Prove:
$$\frac{(a \land b) \rightarrow (b \leftrightarrow c)}{\therefore a \rightarrow(b \rightarrow c)}$$
My conclusion:
$1.\space(a \land b) \rightarrow (b \leftrightarrow c) \qquad Premise.$
$\boxed{ 2. \space a \qquad \qquad Assumption. \\ \boxed{3. \space b \qquad \qquad Assumption. \\ 4. \space a \land b \qquad \land-intro\space(2,3)\\ 5. \space b \leftrightarrow c \qquad \rightarrow-elim(1,4) \\ 6. \space c \qquad \qquad \leftrightarrow-elim(3,5)} \\7. \space b \rightarrow c \qquad \rightarrow -intro (3-6)
}$
$8. \space a \rightarrow (b\rightarrow c) \quad \rightarrow-intro(2-7)$
Here I am asking to see if my steps to the conclusion are right. I am not super clear on the "correct" way to go about this problem. I know that I am assuming things to be true and drawing conclusions based on what I have assumed and what comes out with the statements I deduct from.
Some insight on this problem and if someone could validate my work would me very helpful.

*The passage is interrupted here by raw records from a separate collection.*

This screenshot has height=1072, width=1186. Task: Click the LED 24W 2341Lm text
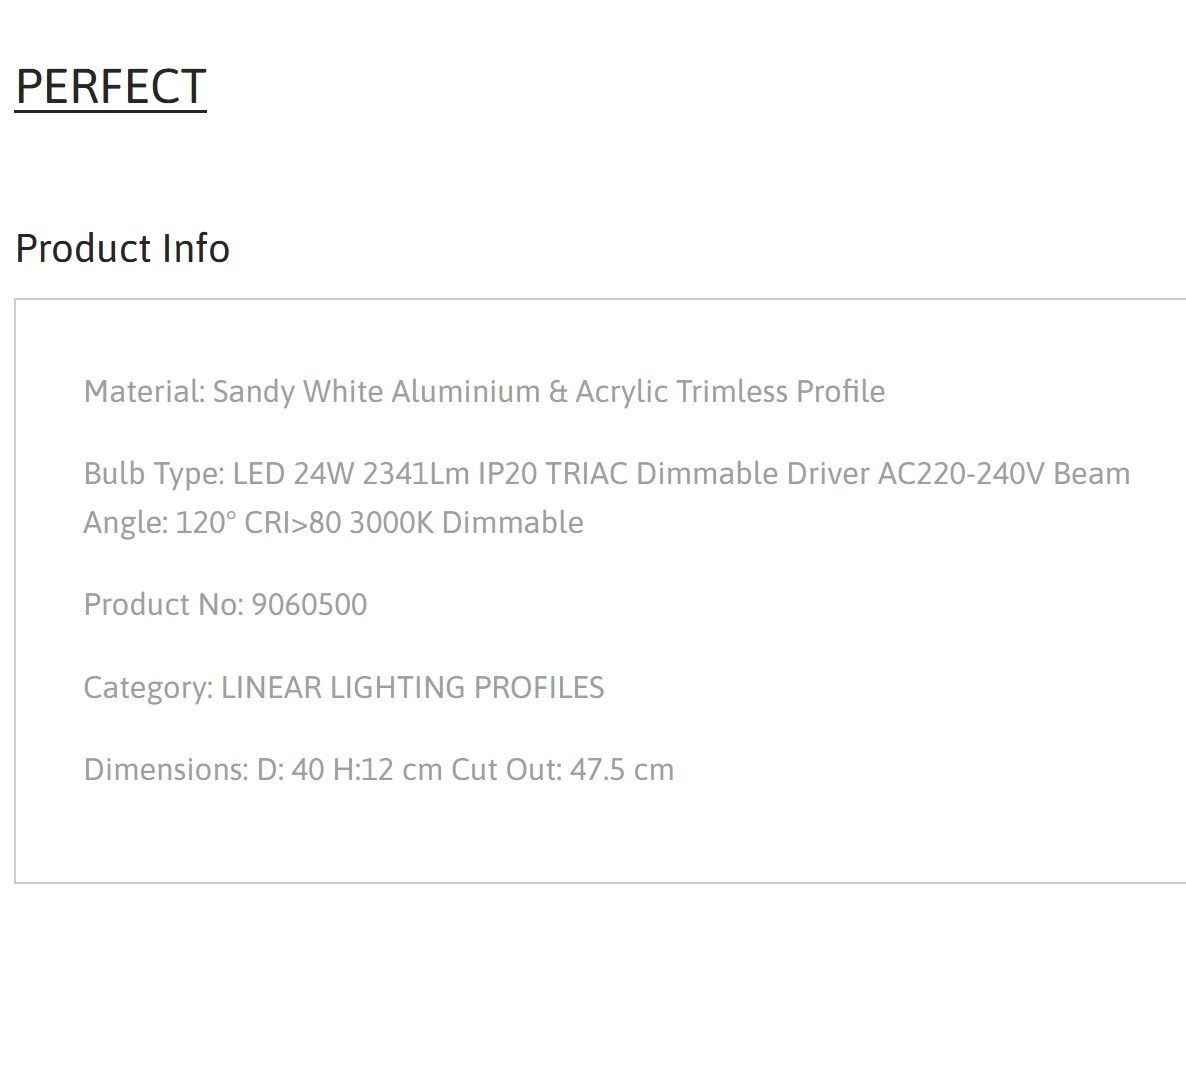[352, 474]
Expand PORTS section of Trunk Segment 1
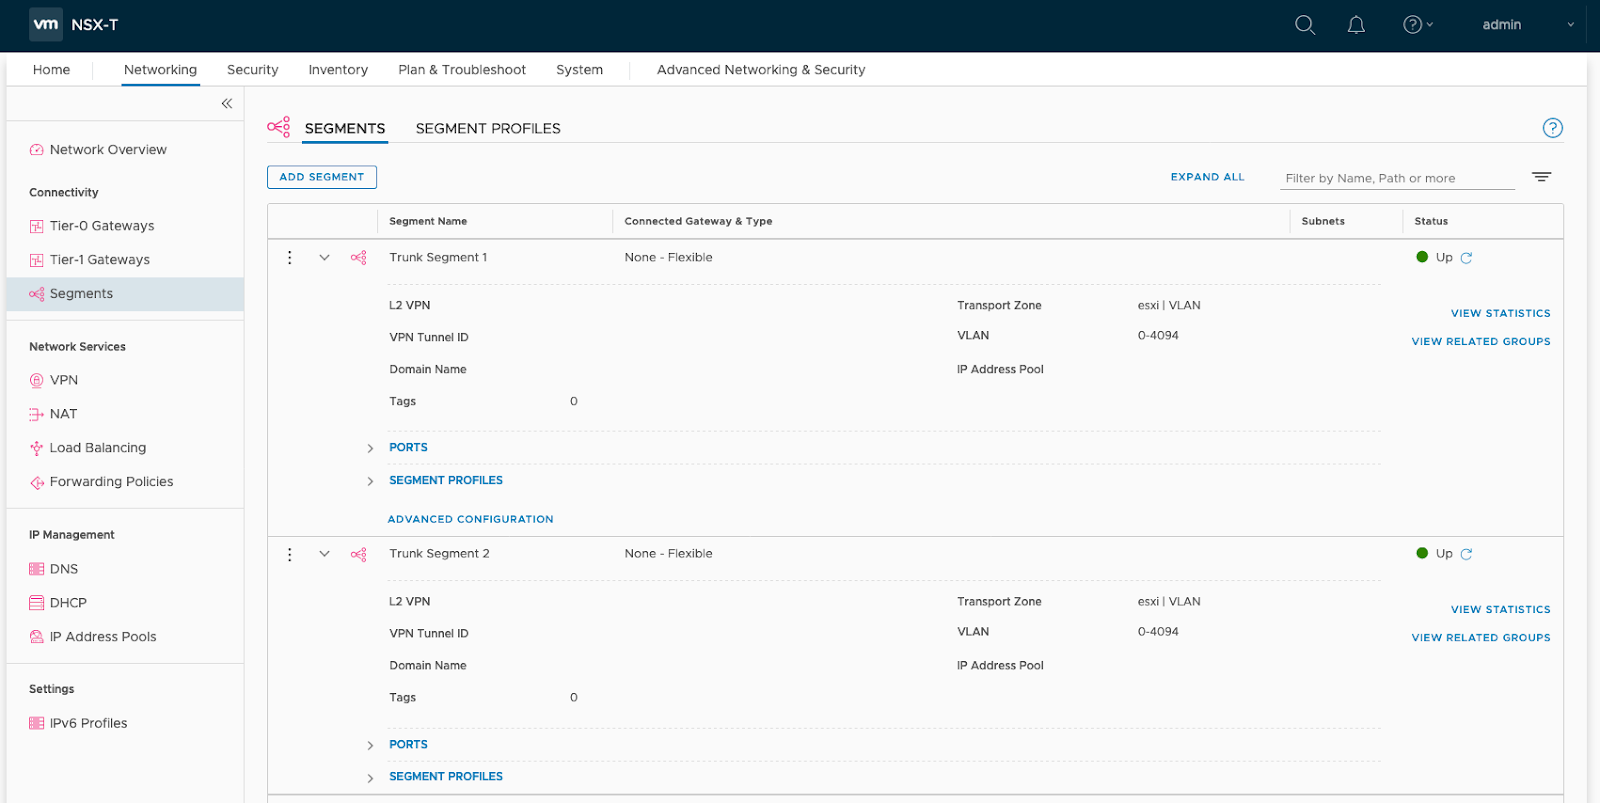This screenshot has height=803, width=1600. (x=370, y=448)
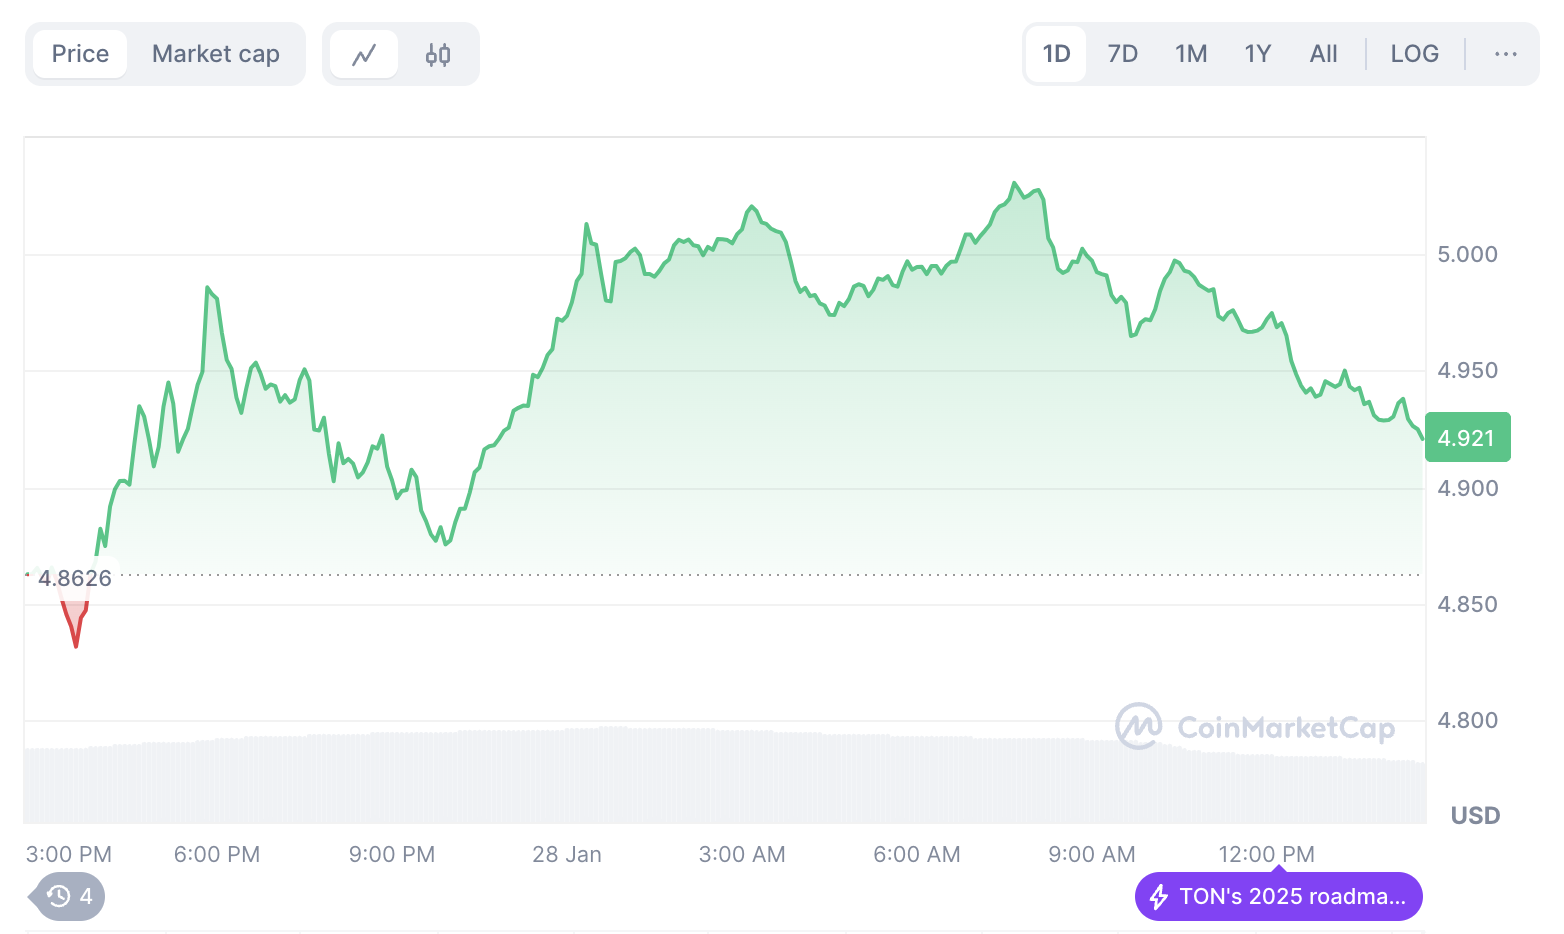Select the 1M time range

click(1190, 54)
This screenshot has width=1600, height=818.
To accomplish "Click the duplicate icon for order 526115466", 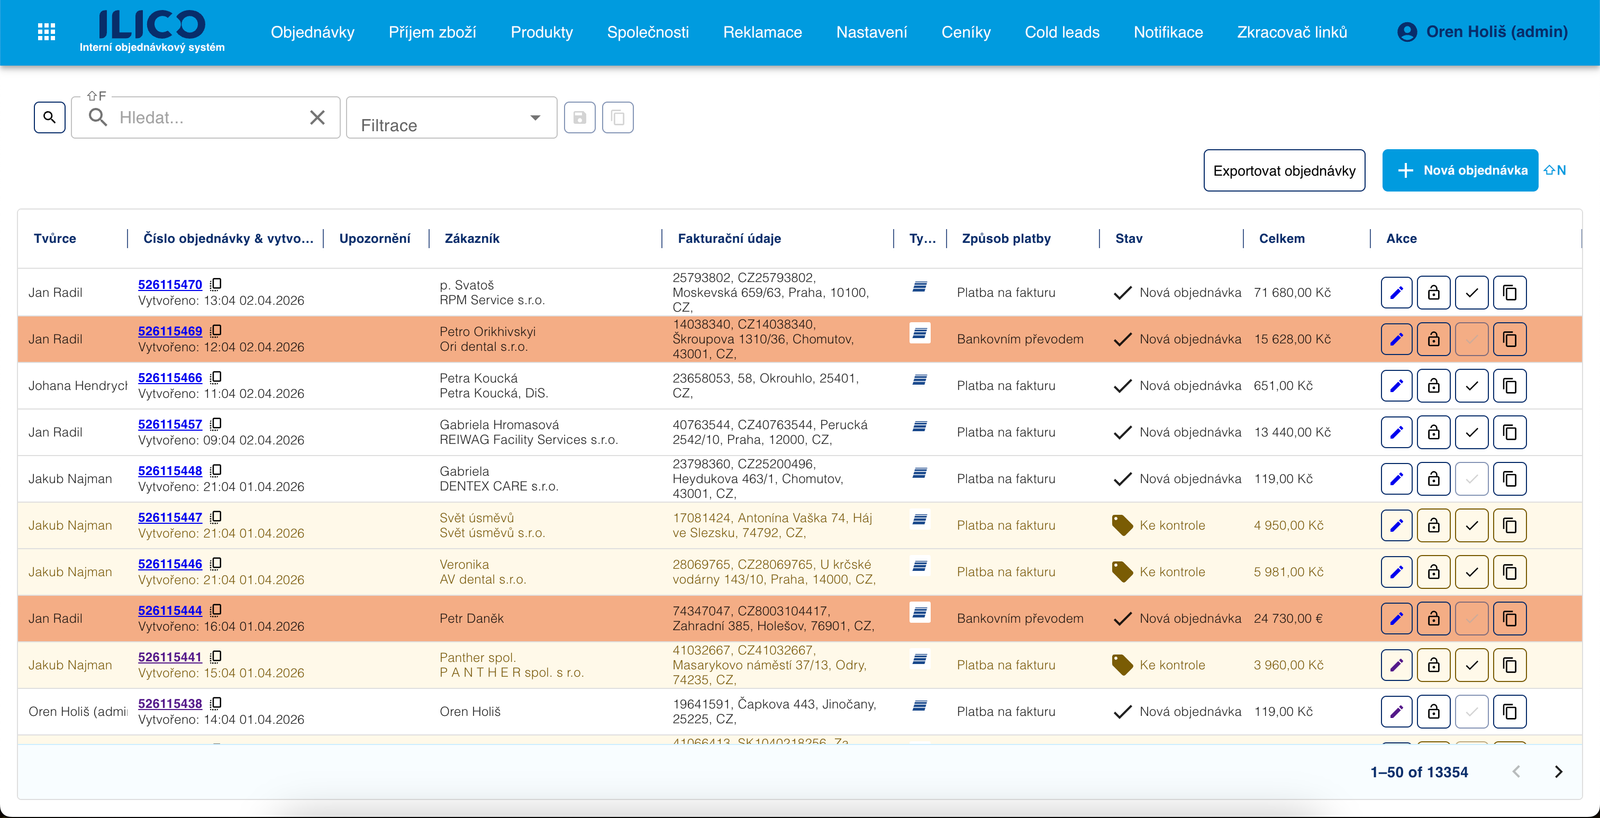I will point(1509,386).
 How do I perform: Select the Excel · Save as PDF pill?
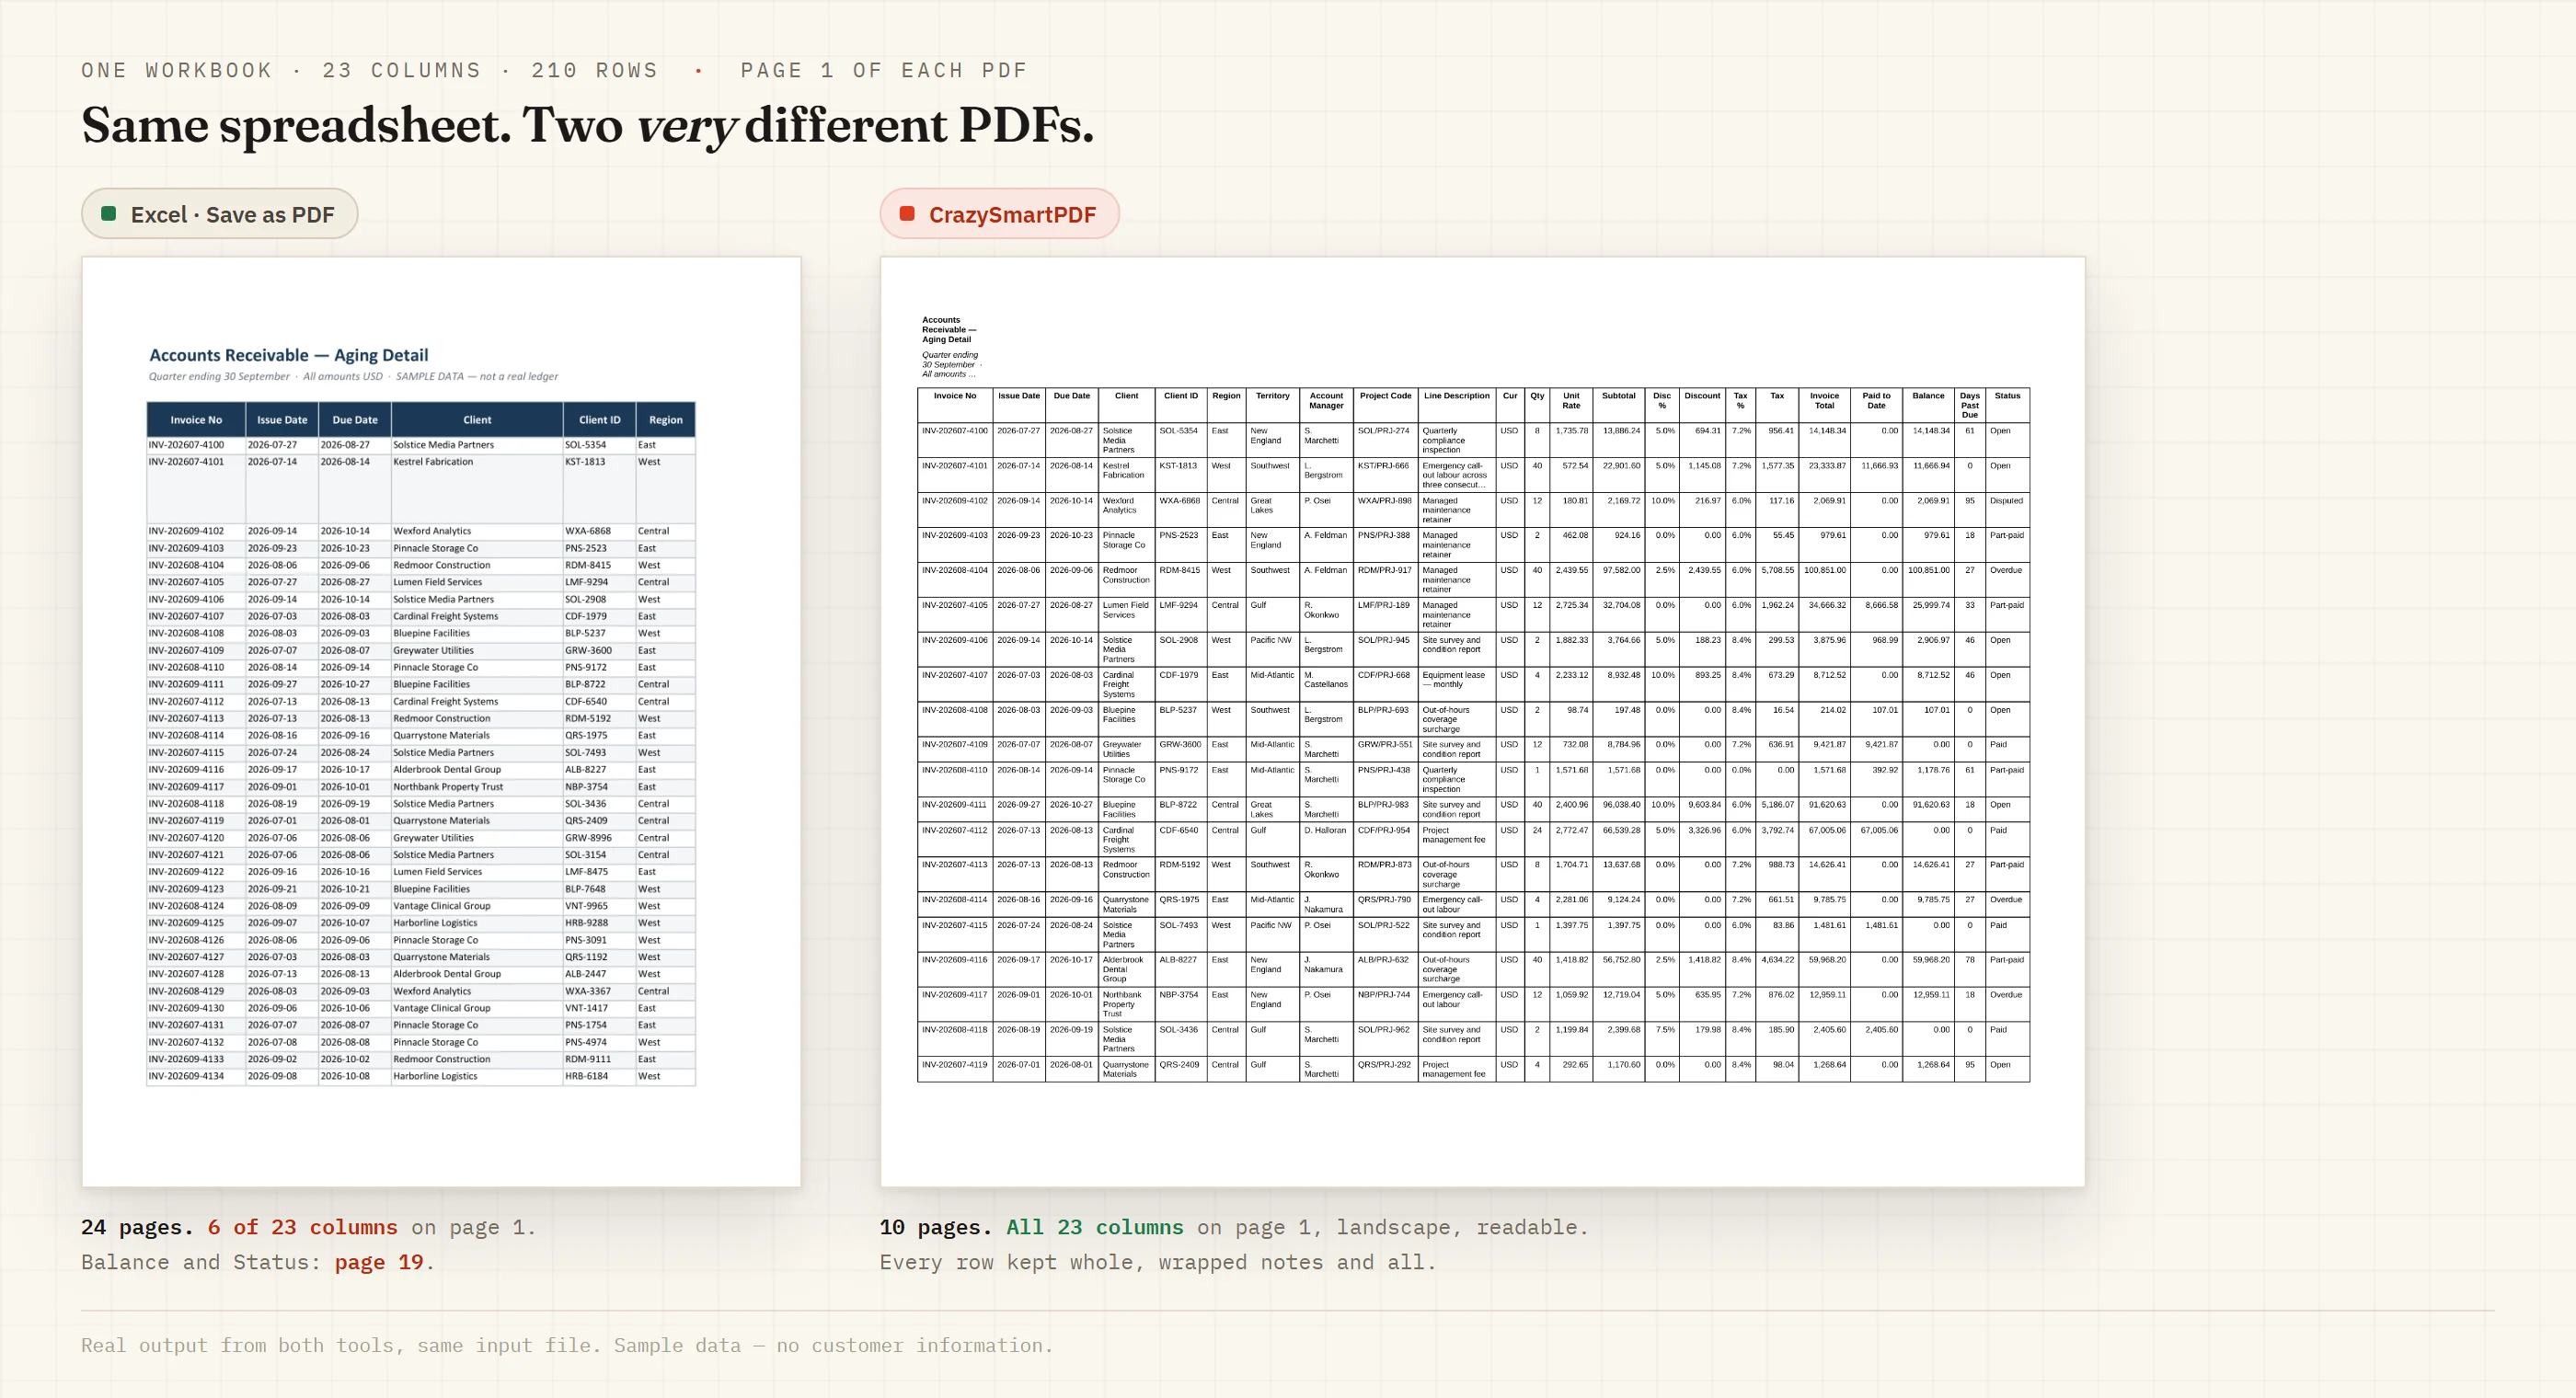pos(219,213)
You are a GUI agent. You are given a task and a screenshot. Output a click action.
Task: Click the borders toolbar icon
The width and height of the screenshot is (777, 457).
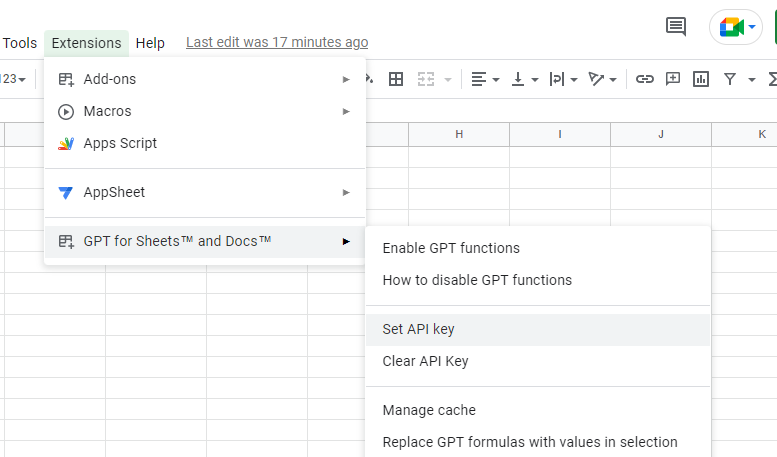396,79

Your derivation is correct. The assumtions are perfect, since your conlusion has only (→) you have to use the "practical rule" of I→ that states: "assume the antecedent of the formula you want to derivate and try to derivate the consequent". In this case you had to do it twice since your conclusion is (a →(b → c)). You have to assume (a) and try to derivate (b → c) and in order to get (b → c) you have to assume (b) and try to get (c).